INSTRUCTIONS FOR THE TASK:
Give again, word for word, the line holding "Select the third" and every line after it through the end of the data below. Omit pictures.

RECORDS FOR THE TASK:
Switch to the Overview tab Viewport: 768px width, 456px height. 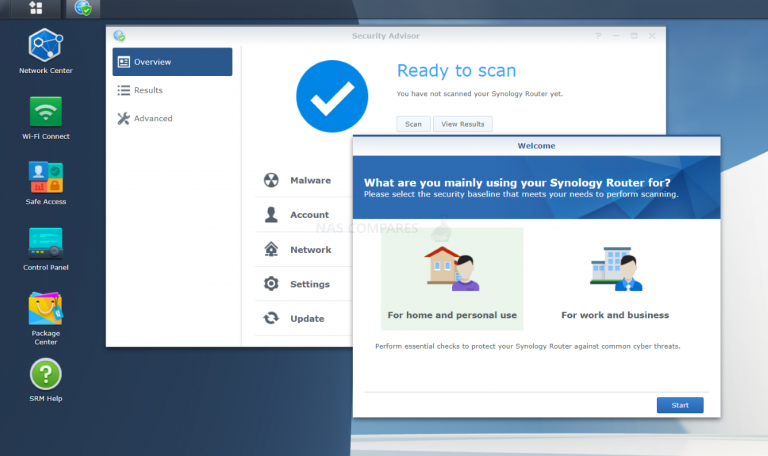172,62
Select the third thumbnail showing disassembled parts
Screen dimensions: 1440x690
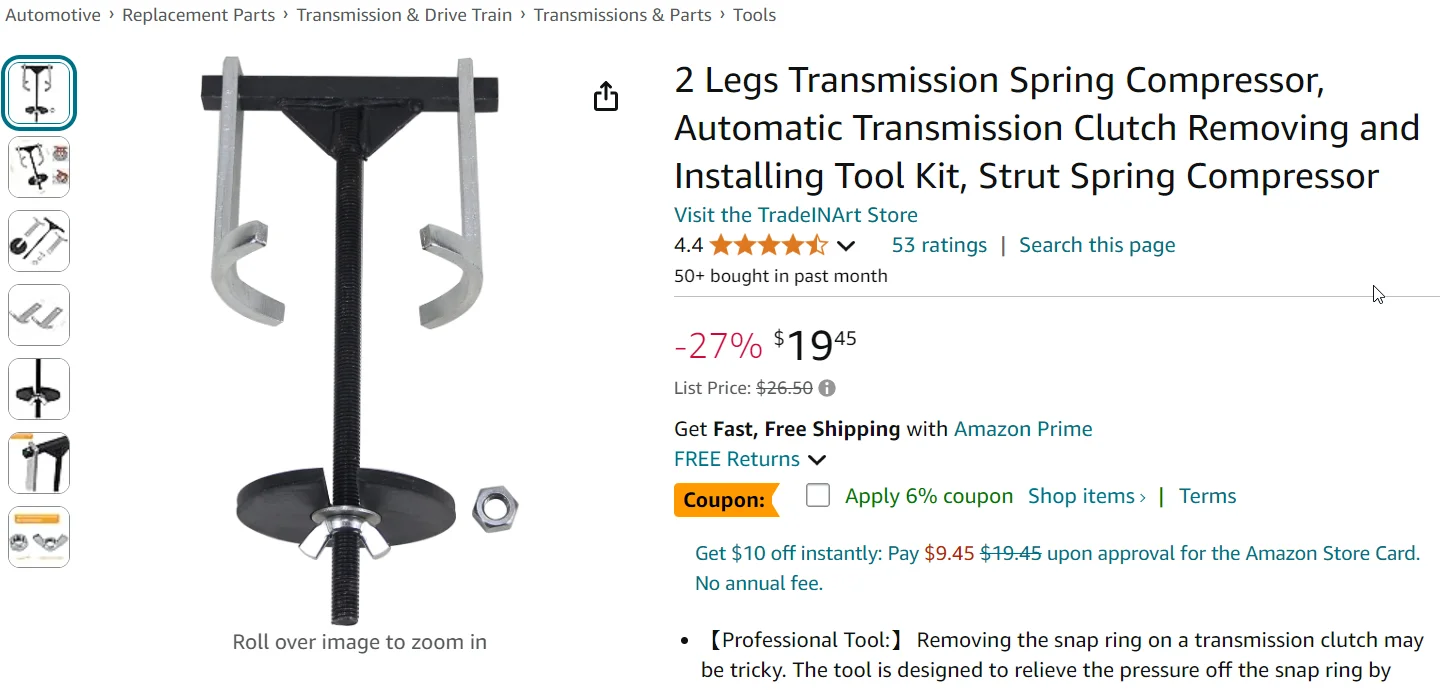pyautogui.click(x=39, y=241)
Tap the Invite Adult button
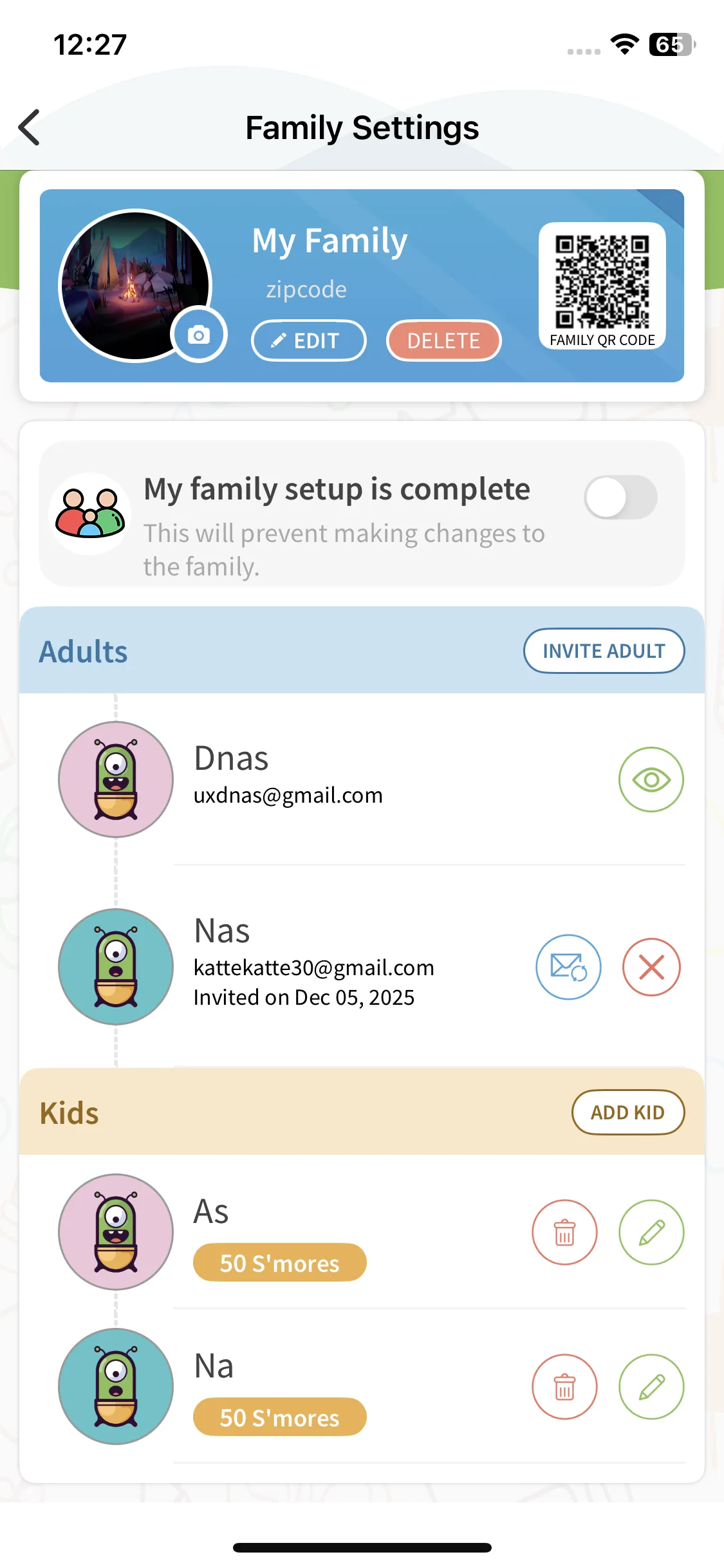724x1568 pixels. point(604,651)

SOLUTION TO THIS EXERCISE:
Select the third thumbnail showing disassembled parts
Screen dimensions: 1440x690
pyautogui.click(x=39, y=241)
Tap the Invite Adult button
724x1568 pixels. point(604,651)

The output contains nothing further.